21 de febrero de 2009
A nadie en su sano juicio se le ocurriría proponer la despenalización del infanticidio. Nadie con la cabeza en su sitio se atrevería a defender el derecho de la mujer a deshacerse de su hijo recién nacido antes de que cumpla, por ejemplo, un mes. Sin embargo, millones de personas ven de lo más natural hablar del "derecho al aborto" y legislar para que quede simplemente al libre albedrío de la mujer embarazada, el continuar o no con la gestación dentro de unos plazos determinados.

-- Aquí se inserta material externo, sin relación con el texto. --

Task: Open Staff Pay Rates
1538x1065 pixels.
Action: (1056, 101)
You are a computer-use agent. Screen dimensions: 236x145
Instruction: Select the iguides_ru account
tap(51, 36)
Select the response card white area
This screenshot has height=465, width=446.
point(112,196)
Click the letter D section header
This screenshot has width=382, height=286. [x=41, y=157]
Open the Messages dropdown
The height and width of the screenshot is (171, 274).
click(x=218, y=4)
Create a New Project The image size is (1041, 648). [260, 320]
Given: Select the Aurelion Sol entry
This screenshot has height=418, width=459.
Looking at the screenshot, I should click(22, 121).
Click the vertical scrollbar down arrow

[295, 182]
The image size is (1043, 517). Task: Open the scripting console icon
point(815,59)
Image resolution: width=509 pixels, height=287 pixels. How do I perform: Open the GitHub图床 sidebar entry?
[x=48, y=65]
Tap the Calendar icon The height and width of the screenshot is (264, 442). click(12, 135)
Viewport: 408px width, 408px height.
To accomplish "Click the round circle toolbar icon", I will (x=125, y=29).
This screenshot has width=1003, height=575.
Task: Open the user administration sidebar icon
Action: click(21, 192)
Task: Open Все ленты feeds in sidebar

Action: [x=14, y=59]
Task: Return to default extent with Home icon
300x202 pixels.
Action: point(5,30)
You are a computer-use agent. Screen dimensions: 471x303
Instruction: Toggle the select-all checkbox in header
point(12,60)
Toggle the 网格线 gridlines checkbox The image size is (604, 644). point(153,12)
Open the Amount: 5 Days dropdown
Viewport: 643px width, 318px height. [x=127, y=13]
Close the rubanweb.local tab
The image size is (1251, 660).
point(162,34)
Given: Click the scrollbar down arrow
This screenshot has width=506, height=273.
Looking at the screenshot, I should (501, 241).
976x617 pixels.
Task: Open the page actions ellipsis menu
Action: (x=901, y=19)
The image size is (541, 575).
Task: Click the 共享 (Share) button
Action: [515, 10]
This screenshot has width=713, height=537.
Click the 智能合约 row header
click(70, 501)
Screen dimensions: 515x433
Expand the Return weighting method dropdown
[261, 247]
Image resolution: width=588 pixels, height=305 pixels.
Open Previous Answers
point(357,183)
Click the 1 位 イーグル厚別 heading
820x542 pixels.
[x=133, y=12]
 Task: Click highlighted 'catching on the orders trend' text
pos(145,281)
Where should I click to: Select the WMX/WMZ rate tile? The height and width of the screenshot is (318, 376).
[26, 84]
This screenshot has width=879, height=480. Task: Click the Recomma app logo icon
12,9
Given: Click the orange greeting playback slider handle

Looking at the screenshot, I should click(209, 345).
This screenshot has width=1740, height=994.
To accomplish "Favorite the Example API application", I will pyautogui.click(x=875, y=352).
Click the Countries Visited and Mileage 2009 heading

El aborto no es más que una forma de infanticidio, desde un punto de vista moral. Ya pueden decir lo que quieran la ciencia, los políticos o las religiones. Un embrión es un ser vivo que crece y se desarrolla desde el instante mismo de la fecundación. Como tal ser vivo, no es propiedad de la madre ni del padre, menos aún del Estado o de Dios. Y un feto, por pequeño que sea, no se diferencia en gran cosa de un recién nacido excepto en su tamaño o en el hecho de estar dentro o fuera del vientre de su madre.
Si matar a un niño es el crimen más horrendo que se pueda imaginar, ¿qué se puede decir del acto de extraer a un embrión o un feto del vientre de la madre para impedir su desarrollo y nacimiento? ¿No es eso matar? Yo diría que sí. Y con esto no pretendo que se encarcele a las mujeres que abortan. No estoy hablando de leyes ni de castigos, sino de la necesidad de tomar conciencia de lo que el aborto significa.
Más de cien mil infanticidios por la vía del aborto se cometen cada año en España. No sé cuántos millones, en el mundo. Una sociedad que tolera, permite o facilita tamaña carnicería es una sociedad llena de Herodes, por acción u omisión. Todos somos Herodes. El llanto de los sacrificados no cesará en nuestras conciencias. La sangre de los no nacidos acabará por ahogarnos.